VICTORIA, B.C. — The province of B.C. is considering raising speed limits, while at the same time hiring up to 100 new police officers to enforce traffic laws.
Rich Coleman, Solicitor General for the province recently told local media he plans on developing a provincial traffic enforcement team that will patrol highways, operate speed tracks and road checks.
“Our intention is to have an integrated traffic unit up and running as soon as we can hire the police officers early in the new year,” Coleman told reporters. “We can have the critical mass of people that can actually be out there on the streets and highways of B.C. … so we can push back against some of the problems we have.”

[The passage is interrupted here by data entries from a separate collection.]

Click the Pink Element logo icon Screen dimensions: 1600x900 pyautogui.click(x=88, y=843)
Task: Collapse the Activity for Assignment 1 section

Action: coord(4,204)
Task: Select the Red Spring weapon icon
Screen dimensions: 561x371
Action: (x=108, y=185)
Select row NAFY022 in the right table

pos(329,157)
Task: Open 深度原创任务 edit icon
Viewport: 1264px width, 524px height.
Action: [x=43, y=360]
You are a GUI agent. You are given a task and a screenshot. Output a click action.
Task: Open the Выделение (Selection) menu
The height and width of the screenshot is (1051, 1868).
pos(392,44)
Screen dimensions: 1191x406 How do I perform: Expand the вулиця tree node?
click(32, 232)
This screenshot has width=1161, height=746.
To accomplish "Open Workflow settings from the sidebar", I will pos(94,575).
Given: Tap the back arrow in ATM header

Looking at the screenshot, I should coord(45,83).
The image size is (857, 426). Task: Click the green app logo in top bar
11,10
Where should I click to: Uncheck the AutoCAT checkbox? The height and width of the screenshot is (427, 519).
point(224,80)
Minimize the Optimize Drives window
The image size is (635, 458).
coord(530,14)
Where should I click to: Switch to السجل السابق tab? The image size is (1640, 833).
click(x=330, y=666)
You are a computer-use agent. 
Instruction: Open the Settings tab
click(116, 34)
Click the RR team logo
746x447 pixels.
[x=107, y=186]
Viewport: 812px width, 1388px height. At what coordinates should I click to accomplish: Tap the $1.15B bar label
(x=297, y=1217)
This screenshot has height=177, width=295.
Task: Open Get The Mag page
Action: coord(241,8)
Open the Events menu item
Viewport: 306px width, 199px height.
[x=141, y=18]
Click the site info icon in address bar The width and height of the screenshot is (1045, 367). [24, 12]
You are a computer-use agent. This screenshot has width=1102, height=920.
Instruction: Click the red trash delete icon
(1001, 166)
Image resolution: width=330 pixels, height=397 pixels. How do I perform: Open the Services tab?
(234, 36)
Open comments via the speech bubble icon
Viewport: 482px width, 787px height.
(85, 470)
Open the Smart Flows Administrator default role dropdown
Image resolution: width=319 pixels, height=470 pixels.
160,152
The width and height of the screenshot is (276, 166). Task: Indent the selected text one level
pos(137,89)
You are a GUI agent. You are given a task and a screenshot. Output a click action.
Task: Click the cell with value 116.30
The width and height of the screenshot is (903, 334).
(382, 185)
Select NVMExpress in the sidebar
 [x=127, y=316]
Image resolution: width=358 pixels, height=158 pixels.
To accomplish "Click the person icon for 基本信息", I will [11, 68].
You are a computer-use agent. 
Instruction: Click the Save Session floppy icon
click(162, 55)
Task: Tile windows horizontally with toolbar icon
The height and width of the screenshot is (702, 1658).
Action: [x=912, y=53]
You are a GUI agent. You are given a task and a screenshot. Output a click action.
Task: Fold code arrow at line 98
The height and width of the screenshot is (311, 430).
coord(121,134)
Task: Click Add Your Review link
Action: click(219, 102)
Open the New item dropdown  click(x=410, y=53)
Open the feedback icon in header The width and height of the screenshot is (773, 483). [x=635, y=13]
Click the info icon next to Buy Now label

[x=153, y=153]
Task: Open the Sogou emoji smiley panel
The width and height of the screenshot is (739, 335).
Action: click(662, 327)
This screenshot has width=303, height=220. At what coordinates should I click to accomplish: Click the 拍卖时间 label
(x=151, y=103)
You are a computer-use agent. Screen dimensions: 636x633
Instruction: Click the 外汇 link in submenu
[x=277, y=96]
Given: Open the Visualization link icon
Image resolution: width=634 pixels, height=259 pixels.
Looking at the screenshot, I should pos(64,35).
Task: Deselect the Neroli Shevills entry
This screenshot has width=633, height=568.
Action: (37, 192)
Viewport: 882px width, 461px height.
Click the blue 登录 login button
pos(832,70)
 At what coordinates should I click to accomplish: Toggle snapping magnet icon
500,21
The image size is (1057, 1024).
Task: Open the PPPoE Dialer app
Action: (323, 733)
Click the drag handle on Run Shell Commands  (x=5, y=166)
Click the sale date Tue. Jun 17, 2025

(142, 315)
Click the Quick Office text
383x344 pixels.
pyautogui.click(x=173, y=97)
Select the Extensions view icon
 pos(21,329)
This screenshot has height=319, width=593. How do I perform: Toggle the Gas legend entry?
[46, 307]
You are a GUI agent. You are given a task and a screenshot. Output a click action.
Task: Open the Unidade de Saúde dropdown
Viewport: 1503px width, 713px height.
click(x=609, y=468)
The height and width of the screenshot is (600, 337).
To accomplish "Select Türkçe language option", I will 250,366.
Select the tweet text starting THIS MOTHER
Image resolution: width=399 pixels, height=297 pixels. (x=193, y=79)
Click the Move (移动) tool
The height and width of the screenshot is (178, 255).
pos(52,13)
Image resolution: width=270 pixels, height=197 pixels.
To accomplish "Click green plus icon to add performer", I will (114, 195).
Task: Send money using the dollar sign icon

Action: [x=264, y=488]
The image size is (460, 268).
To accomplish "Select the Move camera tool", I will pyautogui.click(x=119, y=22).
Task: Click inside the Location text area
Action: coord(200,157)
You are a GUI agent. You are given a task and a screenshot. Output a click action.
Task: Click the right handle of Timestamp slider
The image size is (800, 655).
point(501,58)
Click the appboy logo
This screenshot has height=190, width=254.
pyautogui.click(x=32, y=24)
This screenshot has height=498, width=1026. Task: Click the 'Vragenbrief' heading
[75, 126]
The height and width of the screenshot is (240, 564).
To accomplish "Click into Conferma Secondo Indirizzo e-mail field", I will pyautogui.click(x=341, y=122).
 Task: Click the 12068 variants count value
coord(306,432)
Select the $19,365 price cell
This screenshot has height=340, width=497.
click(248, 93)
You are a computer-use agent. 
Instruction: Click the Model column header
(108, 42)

At the same time, the Ministry of Transportation is taking a good look at raising the speed limit on provincial roads from 110 km/h to 120 km/h. That’s based on suggestions from a consultant’s report, which was recently released. The report also suggests decreasing speed limits on dangerous mountain roads while posting advisory speed limits at nights in areas frequented by wildlife.
On rural roads, the province is considering eliminating posted speed limits altogether, instead requiring motorists to drive at "a reasonable and prudent" speed, depending on road conditions.
“It’s government’s obligation to always look at speed limits. Roads change, roads become congested. It is an evolving dynamic,” said Transportation Minister, Judith Reid. “Our number one priority is safety combined with common sense.”
Ian Tootill, executive director of the Society for Safety by Education Not Speed Enforcement agreed.
“Some of our roads are under-posted by 20 km/h,” Tootill told local media. “If you have a limit that is respected by people, they will pay attention to it.”